-
31. Data: 2015-11-21 17:00:37
Temat: Re: zepsuli mi akumulator
Od: Budzik <b...@p...o.n.e.t.pl.nie.spam.oj>
Użytkownik sirapacz n...@s...pl ...
> Musiałbym tym ..ujom montować kamery w samochodzie w różnych miejscach i
> nagrywać dzwiek zeby mieć dowody na ich wyczyny. Dlatego też robię sam i
> wiem, że nagrania w programie tvnturbo z działań mechaników nie są
> ustawiane lub są niezwykle zbieżne z rzeczywistością.
> sir
No powiem ci ze niezła historia awarii :)
Zaczynam doceniac moich mechaników.
Z moich historii:
- instalacja LPG, po założeniu i pojezdzeniu nagle wyskakuje kontrolka
temperatury.
Okazuje sie, ze gdzies zle zacisneli opaske i przecieła wezyk.
Całe szczescie ze akurat bło w miare zimno i z silnikiem nic sie nie stało,
bo autem akurat jechała kobita i dzwoni do mnie, ze jedzie do pracy i cos
jej sie włączyło. Ale oczywiście sie nie zatrzymała... :)

---+---

■ POLECENIE A ■
Jaka kontrolka zapaliła się po założeniu instalacji LPG według wyodrębnionego tekstu?
Wyodrębniony tekst nie ma żadnego związku z listingiem.

---+---

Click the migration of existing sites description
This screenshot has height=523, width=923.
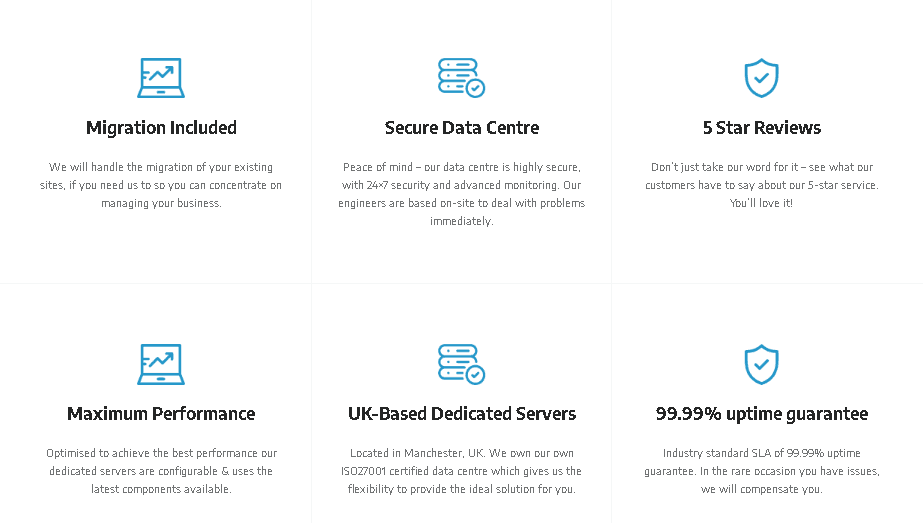click(161, 185)
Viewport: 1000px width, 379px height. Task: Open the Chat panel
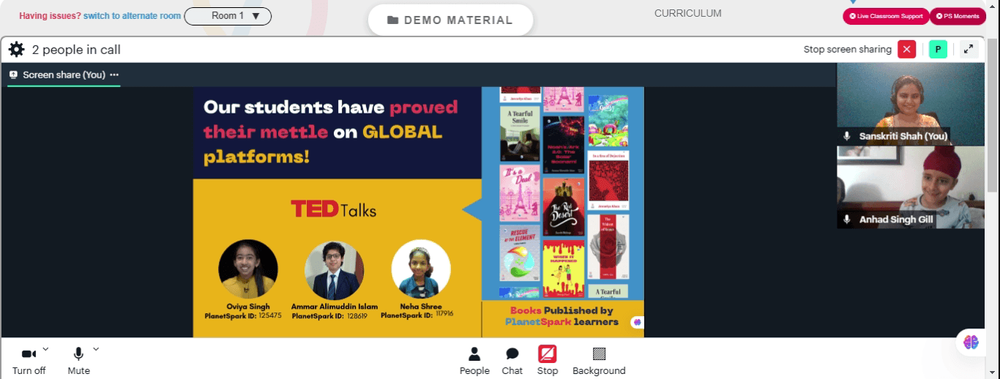[512, 360]
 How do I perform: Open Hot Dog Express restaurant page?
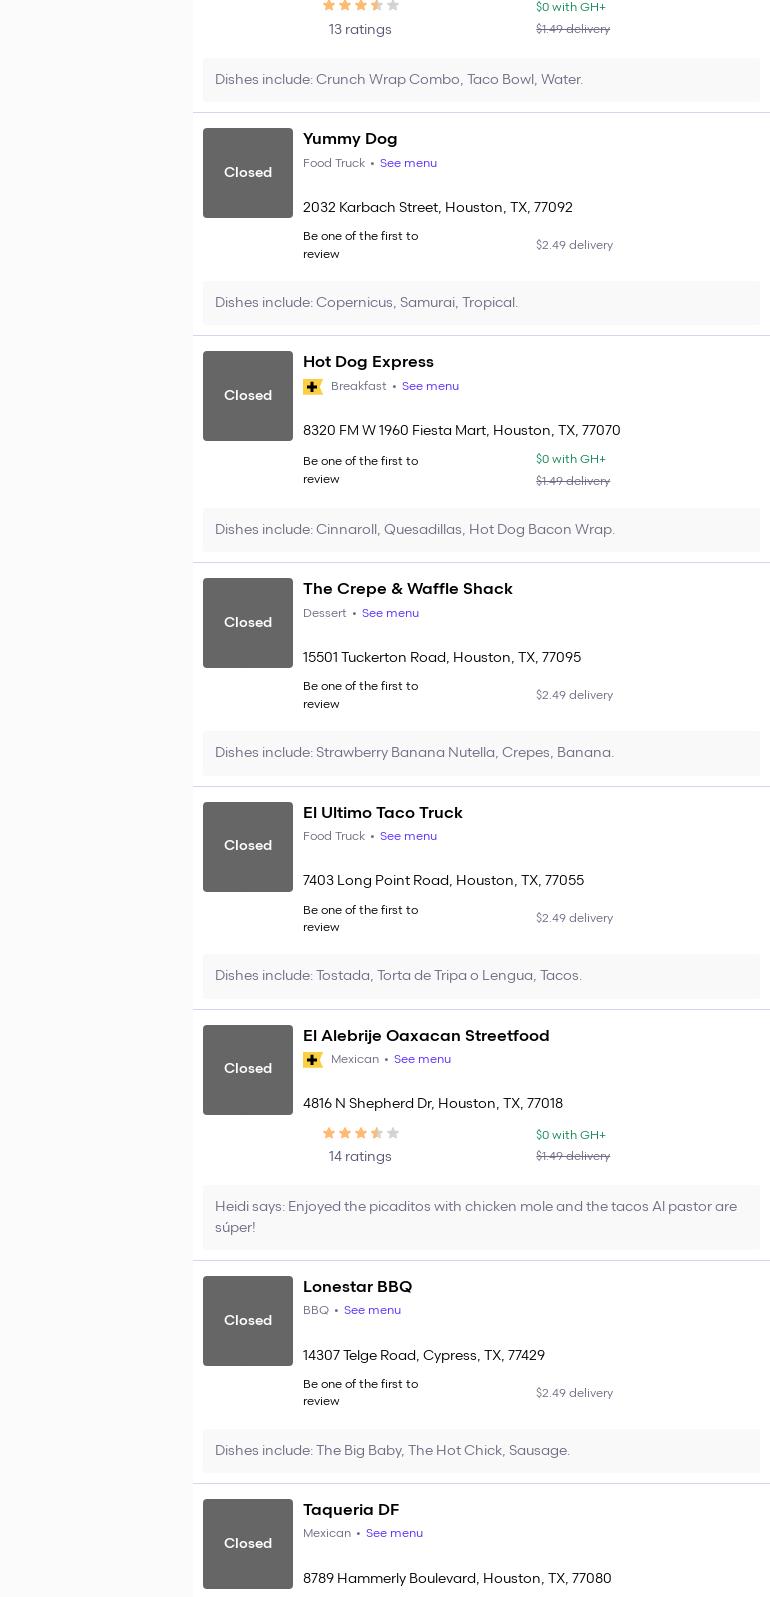point(368,362)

---+---

■ POLECENIE B ■
Przeskaluj listing: podaj ponownie wszystkie jego wiersze, a każdą współrzędną zapisaną przy znacznikach obrazów pomnóż przez 2,15 i zaokrąglij do liczby całkowitej, połówki w górę. Pozostałe liczby zostaw bez zmian, a samych obrazów nie umieszczaj w odpowiedzi.

■ ODPOWIEDŹ A ■
Zapaliła się kontrolka temperatury.

■ ODPOWIEDŹ B ■
Click the migration of existing sites description
This screenshot has height=523, width=923.
click(346, 398)
Viewport: 1000px width, 379px height. Task: Open the Chat panel
[1101, 774]
 How do I perform: Open Hot Dog Express restaurant page?
point(791,778)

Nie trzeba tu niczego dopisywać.